What Black Homes Remember
From plastic-covered couches to Black Jesus portraits, Black interior design preserves history amid rampant displacement.
Kendrick Lamar is in his domestic era. Over the past three years, his visual palette has drawn increasingly from the homes of our Black elders. It’s the plastic on the couch in the “Not Like Us” video and the delicate sheer curtains and box TV covered in ceramic knick knacks in a photoshoot for Mr. Morale & the Big Steppers. It’s the black panther statue and replica of Vincent Barzoni’s “His Voyage: The Life of Black Jesus” painting, marked with a $40 sticker as if it just came from a thrift store, in the 2024 video for his single “squabble up.”
When the “squabble up” video first dropped, I was surprised by how many YouTube comments and social media threads came from other Black folks who’d seen those exact items (or very similar ones) in the homes of their relatives. I’ve seen other viral conversations just like these over the past year, where working-class Black folks have bonded over the shared style within the homes of their older relatives: specific pieces of furniture, bedding, art and knick knacks that so many of us seem to own. It got me thinking: How have these small decor choices become such strong affirmations of Black identity across generations?

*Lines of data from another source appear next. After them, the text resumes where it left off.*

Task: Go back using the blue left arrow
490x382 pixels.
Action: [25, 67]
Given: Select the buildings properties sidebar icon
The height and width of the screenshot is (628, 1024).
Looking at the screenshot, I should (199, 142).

Black historical memory is increasingly under threat, especially from the Trump regime: For example, Black history museums and archives have faced funding cuts and censorship as part of a federal war on DEI initiatives and “woke” culture. But other threats are also happening on the ground. According to one 2023 study, Black renters make up more than half of all eviction filings in the U.S.
At the same time, rising rates of gentrification are pushing Black communities out of their neighborhoods, while historically Black neighborhoods remain on the frontlines of a climate crisis causing mass pollution and destruction. Against these increasingly dire odds, preserving the history of ordinary Black homes is a subtle means of affirming our shared relationship to displacement, domestic warfare, and ecocide.